Looker is a powerful business intelligence and data exploration platform that allows organizations to easily analyze and visualize their data. With Looker, users can create interactive dashboards, reports, and charts to gain insights and make data-driven decisions. As such, Looker has become a popular tool for data analysts, data engineers, and other data-minded professionals.
If you’re looking to land a job working with Looker, you’ll likely be asked a number of questions during the interview process to assess your knowledge of the tool and your ability to use it effectively. Here are some common Looker interview questions you might encounter:
We will learn best looker interview questions with expert answers in this blog.
Top 5 Looker Interview Questions
- Can you explain the difference between a Look and a dashboard in Looker?
A Look is a single query or data set, while a dashboard is a collection of Looks and visualizations that can be organized and displayed together.
- How would you go about creating a calculated field in Looker?
To create a calculated field in Looker, you would use the SQL editor to write a SQL expression that defines the calculation you want to perform.
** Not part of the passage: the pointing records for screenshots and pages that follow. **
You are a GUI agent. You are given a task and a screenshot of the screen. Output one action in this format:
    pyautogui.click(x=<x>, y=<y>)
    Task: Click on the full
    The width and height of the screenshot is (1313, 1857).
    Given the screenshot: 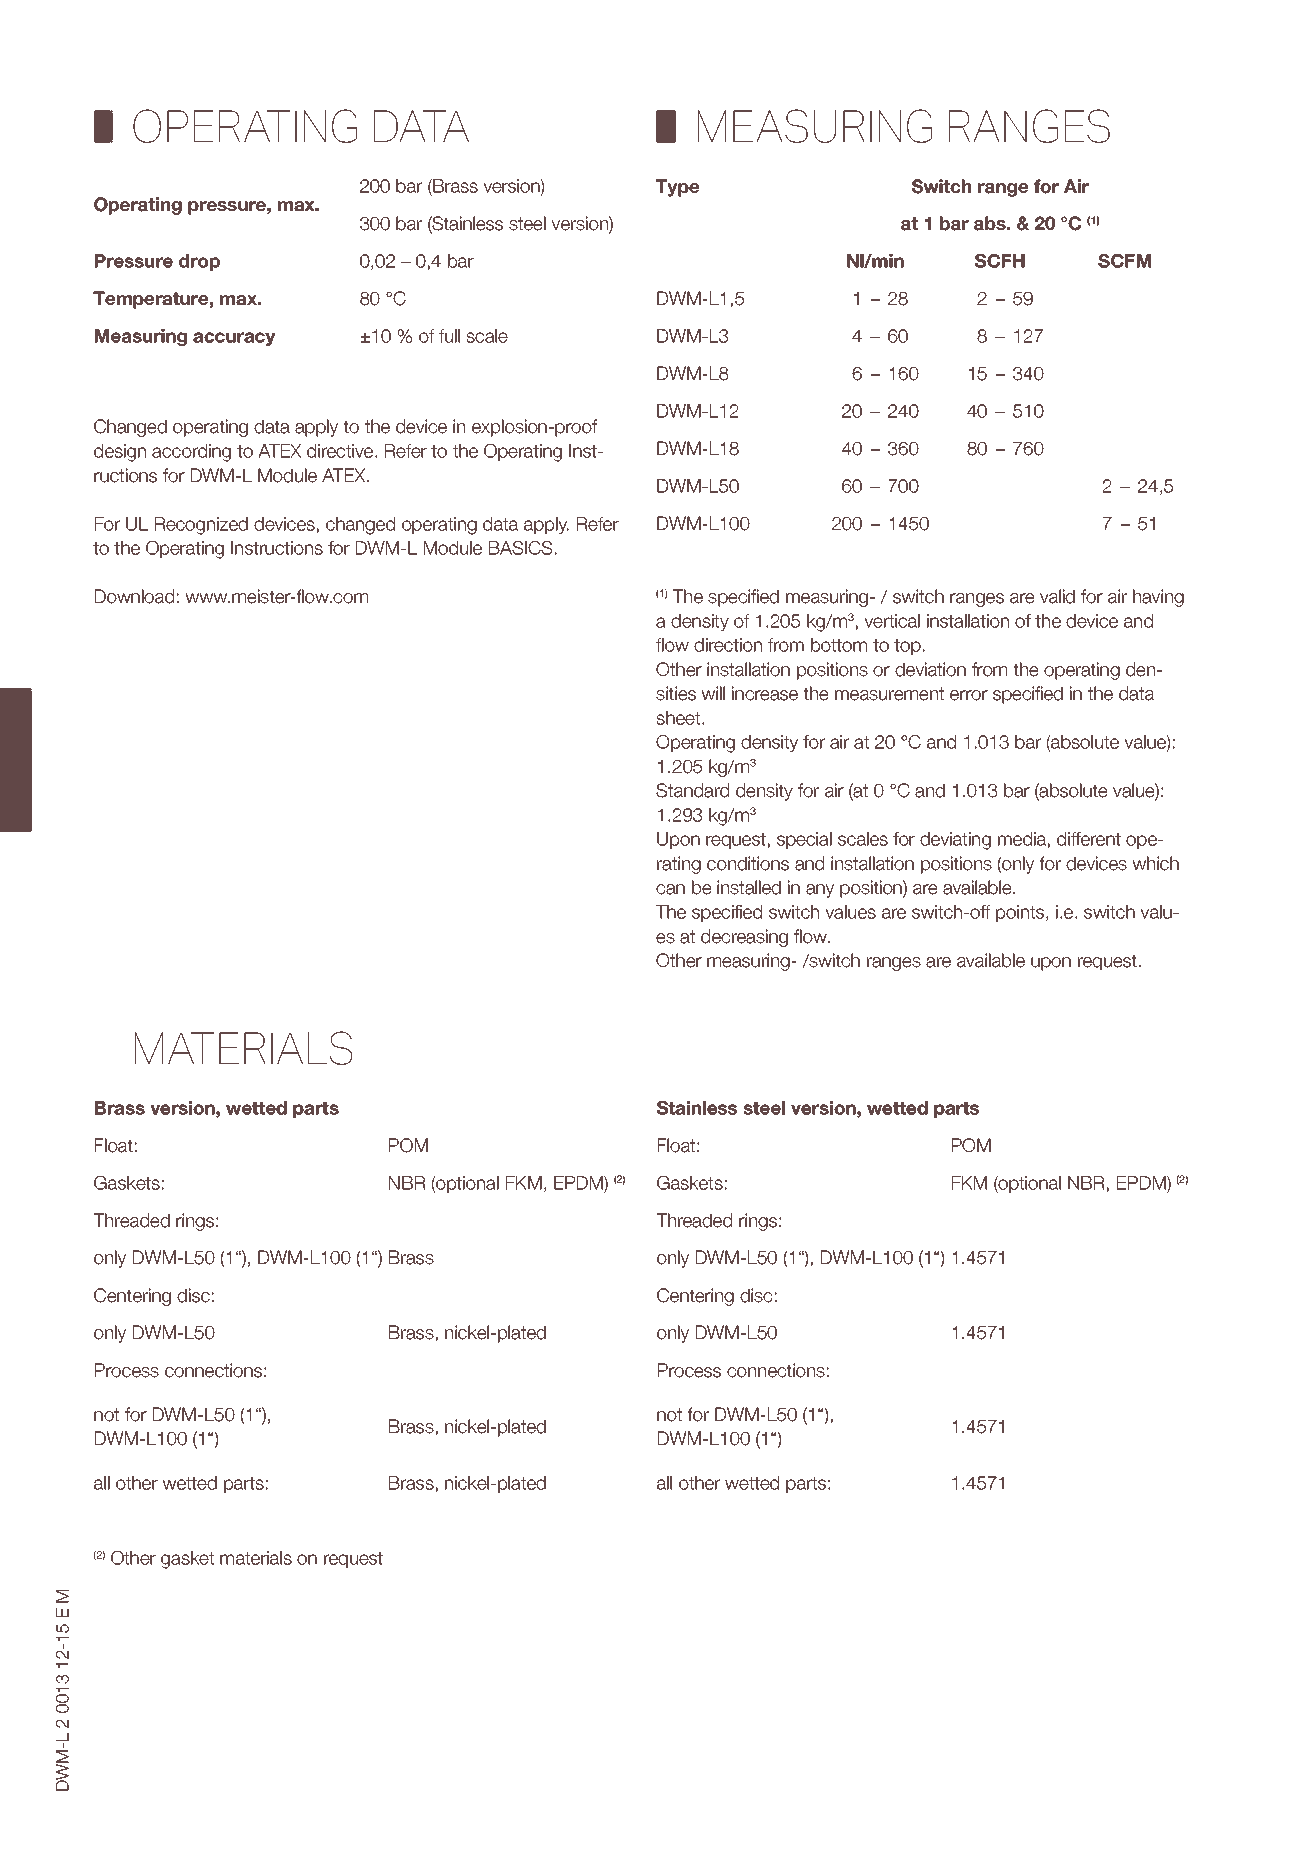 What is the action you would take?
    pyautogui.click(x=449, y=336)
The new field can then be added to your data model and used in your analyses and visualizations.
- Can you describe a scenario in which you used Looker to troubleshoot a problem?
In this question, the interviewer wants to know if you have experience using Looker to identify and solve real-world issues. This can be any scenario where you used Looker to investigate an issue, such as a discrepancy in data or a performance bottleneck.
- How would you optimize a slow-performing Look in Looker?
There are a number of ways to optimize slow-performing Looks in Looker, such as by indexing the relevant fields, simplifying the query, or reducing the amount of data being pulled. The best approach will depend on the specific problem and the data involved.
- How do you use the explore feature in Looker?
Explores allow users to query and filter data from a specific table, and users can create Looks from that data, as well as create charts, pivot tables, and other visualizations from the data returned by the query. You can also join different tables and perform calculations on the data.
In addition to these Looker questions, you may be asked about your experience with SQL, data modeling, and data visualization, as these are all closely related to using Looker. Looker is acquired by Google , and now it is the best time to learn it.
It’s important to be prepared to answer questions that explore your understanding of data and your ability to think critically and creatively. Being able to provide specific examples of how you’ve used Looker in the past to solve real-world problems will also be very helpful.
Looker Advanced Interview Questions
Here are some advanced Looker interview questions that you may be asked if you have more experience with the tool:
- Can you explain the difference between a dimension and a measure in Looker’s data modeling?
Dimensions are data fields that are used to categorize and group data, while measures are data fields that are used to quantify and aggregate data. For example, a dimension might be “customer,” while a measure might be “sales.”
- How do you use the Looker API to automate report generation or data extraction?
Looker API allows for automating many tasks, such as scheduling reports, fetching data, or triggering action. You can use the API to create a script that automatically generates a report or extracts data from Looker on a regular basis and save it in a desired format, such as CSV, or even post-process it with another tool.
- How would you create a dynamic filter in Looker?
Dynamic filters allow users to filter data based on user-specified values. To create a dynamic filter, you would need to create a parameter in the data model, which can be used to filter the data in the queries. You can then add a form input element to your Look or dashboard that allows users to specify the value they want to filter on.
- How would you optimize a Look that uses multiple subqueries?
Multiple subqueries can slow down performance in Looker, one way to optimize is to use a LookML join instead of subqueries, because joins are often more efficient than multiple subqueries. Additionally, you can also try to simplify the subqueries and remove unnecessary calculations or filters.
- How would you use Looker’s data pipeline feature?
Looker’s data pipeline feature allows you to create a series of steps that will automatically transform and shape your data as it flows into Looker. You can use the data pipeline feature to clean and standardize data, perform calculations, and create new fields. This can be useful for automating the data preparation process, so that your data is ready for analysis as soon as it reaches Looker.